▶ [Work order]
What follows is a listing; repeat exactly, and only, its lines from the one holding "At what coordinates" through the last, leaving any pictures out.

▶ [Supplied entries]
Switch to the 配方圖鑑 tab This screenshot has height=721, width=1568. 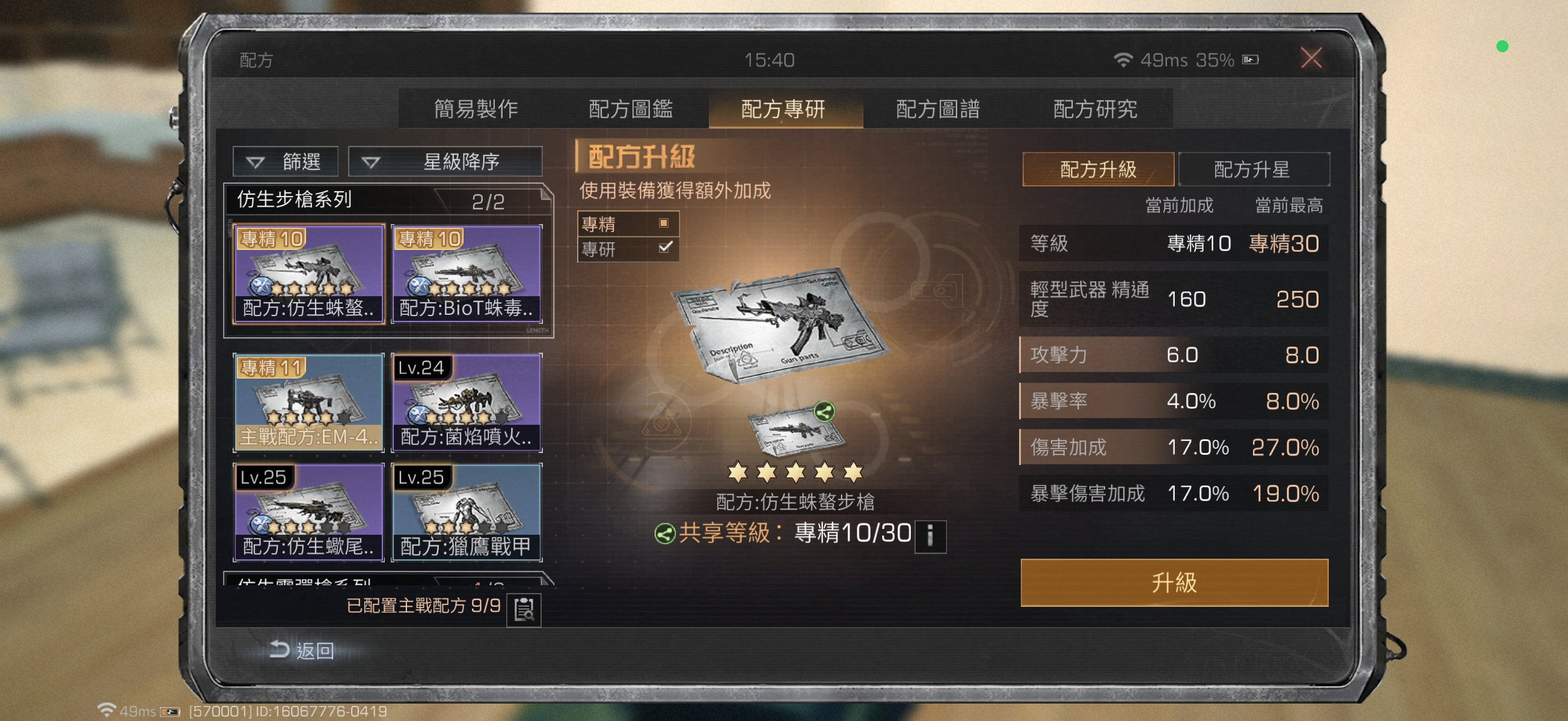click(x=630, y=109)
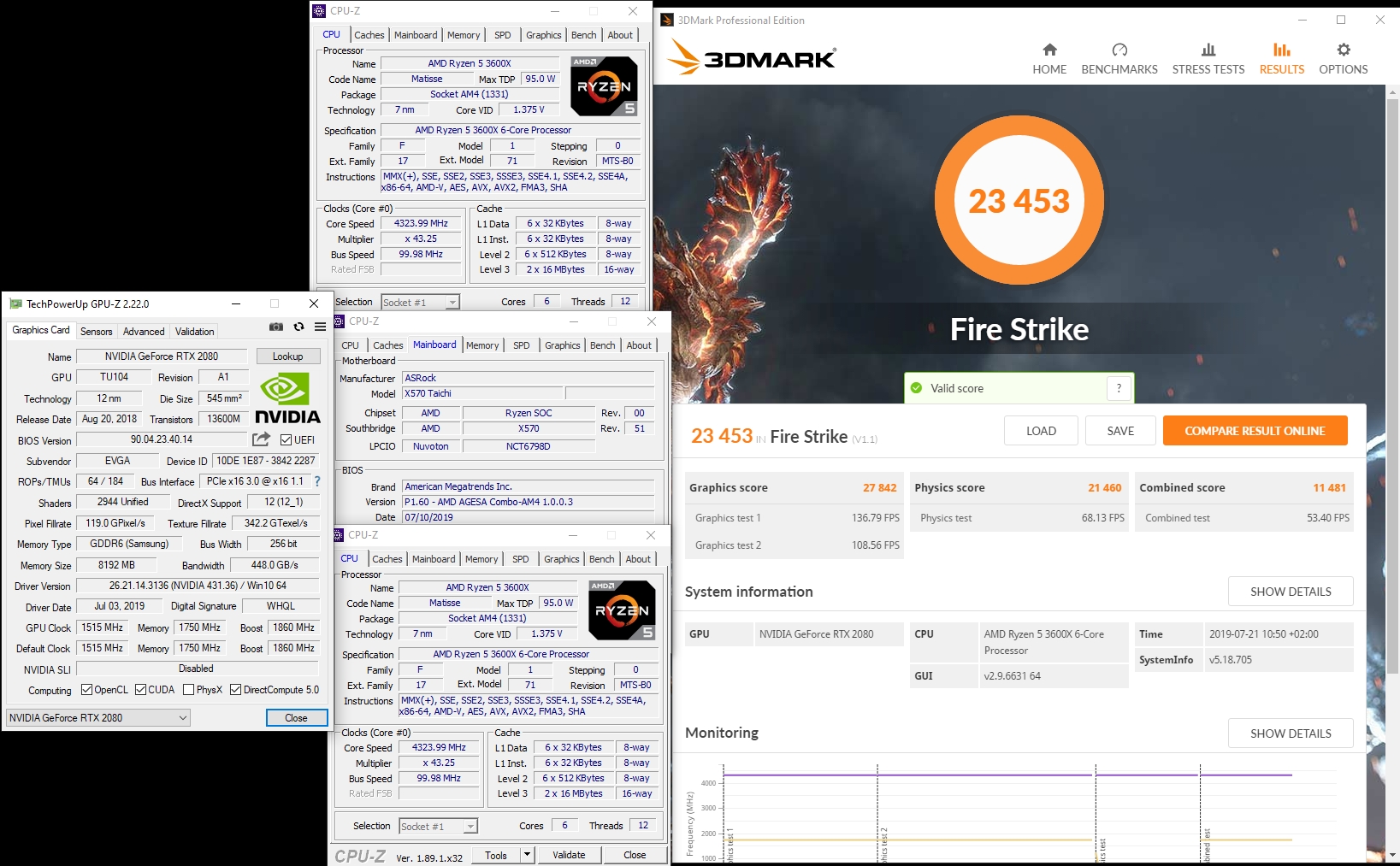Open 3DMark Home icon
The width and height of the screenshot is (1400, 866).
pos(1049,50)
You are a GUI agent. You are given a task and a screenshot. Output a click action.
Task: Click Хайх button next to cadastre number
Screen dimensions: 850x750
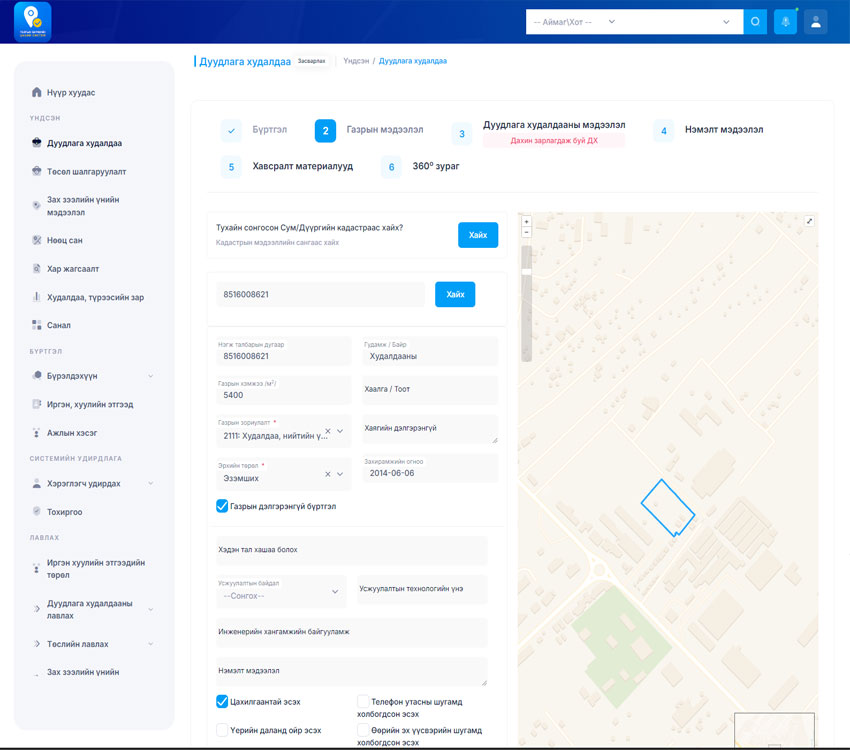[x=455, y=294]
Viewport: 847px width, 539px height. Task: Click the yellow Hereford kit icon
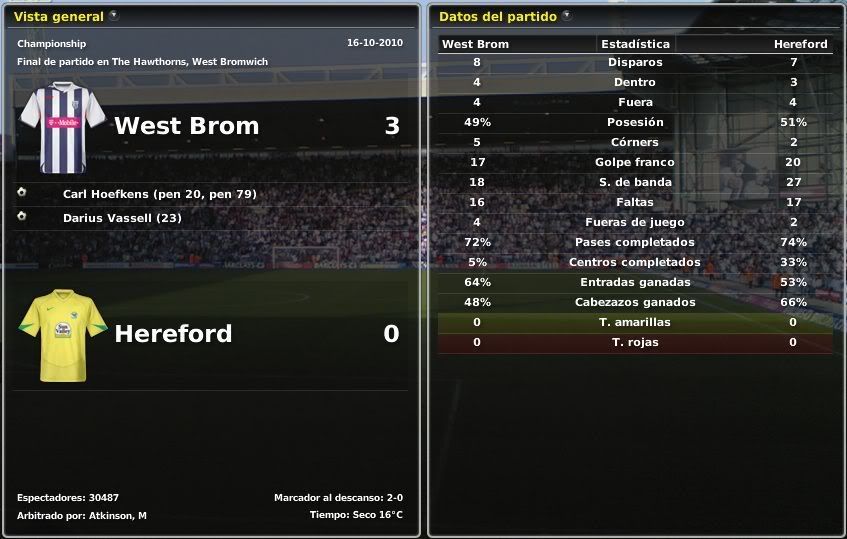(x=63, y=334)
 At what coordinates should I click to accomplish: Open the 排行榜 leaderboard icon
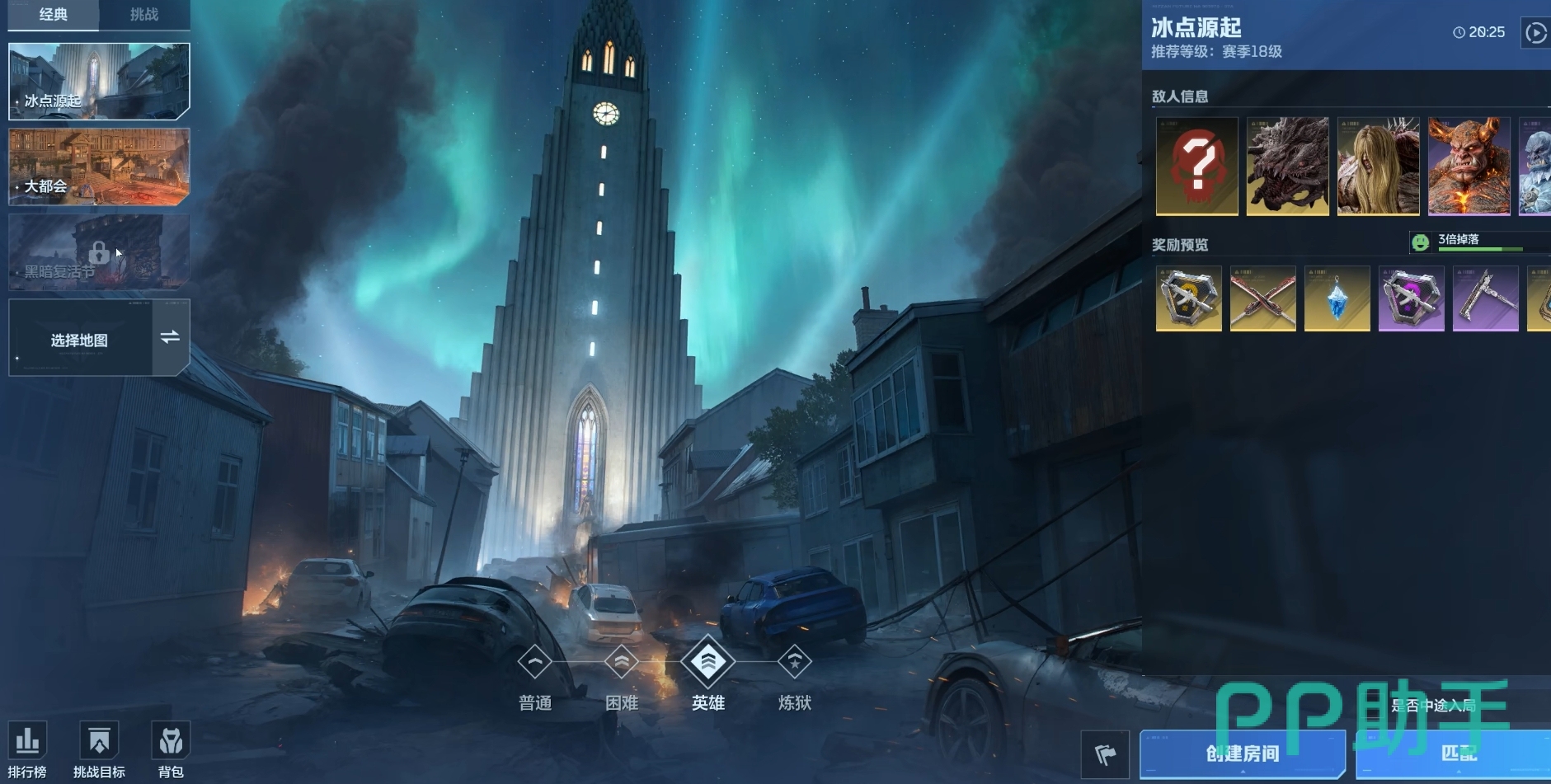point(27,742)
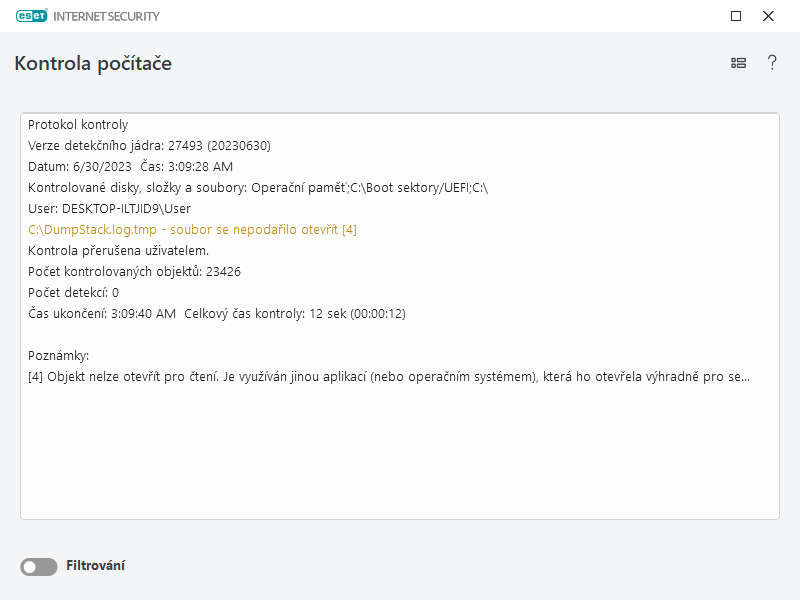Viewport: 800px width, 600px height.
Task: Click the User DESKTOP-ILTJID9 log line
Action: click(x=109, y=209)
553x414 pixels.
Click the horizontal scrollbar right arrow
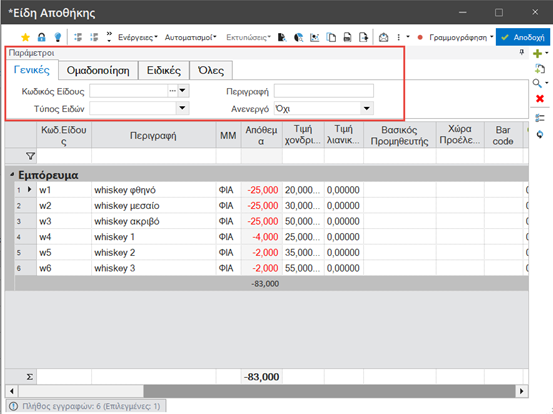point(521,391)
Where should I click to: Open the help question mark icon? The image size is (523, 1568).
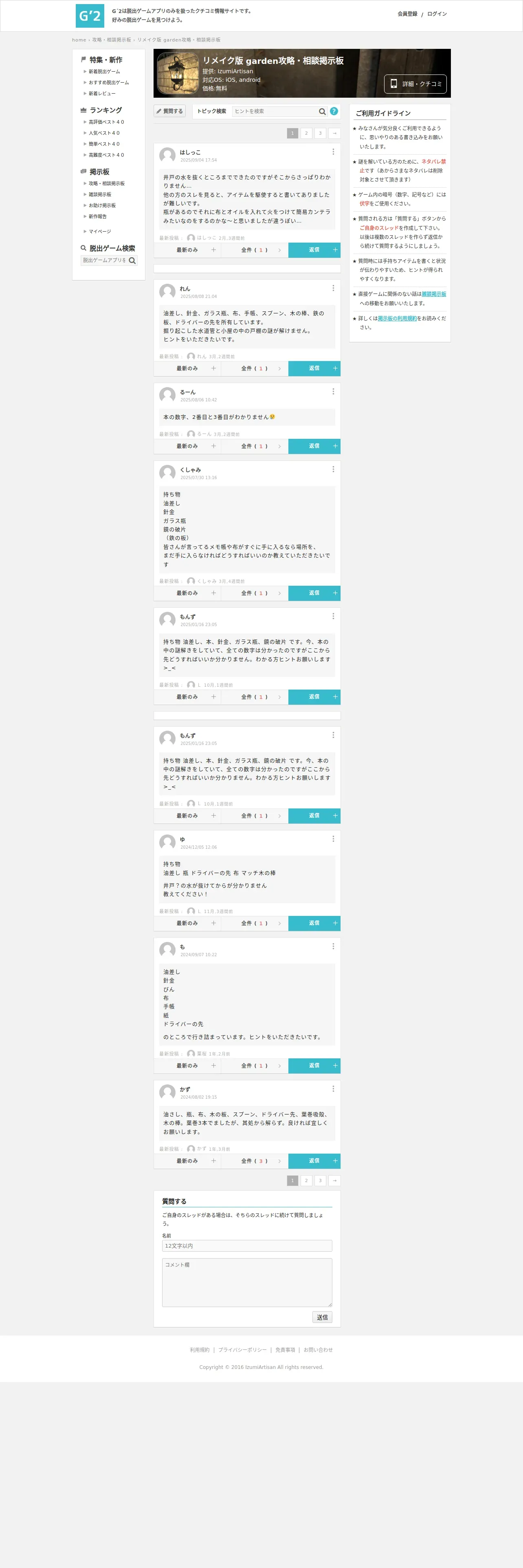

▶ [Completed task]
 At what coordinates should I click to accomplish: Open the 排行榜 leaderboard icon
point(27,742)
Viewport: 800px width, 600px height.
Task: Click the User DESKTOP-ILTJID9 log line
Action: click(x=109, y=209)
553x414 pixels.
Click the horizontal scrollbar right arrow
point(521,391)
Where should I click to: Open the help question mark icon? The image size is (523, 1568).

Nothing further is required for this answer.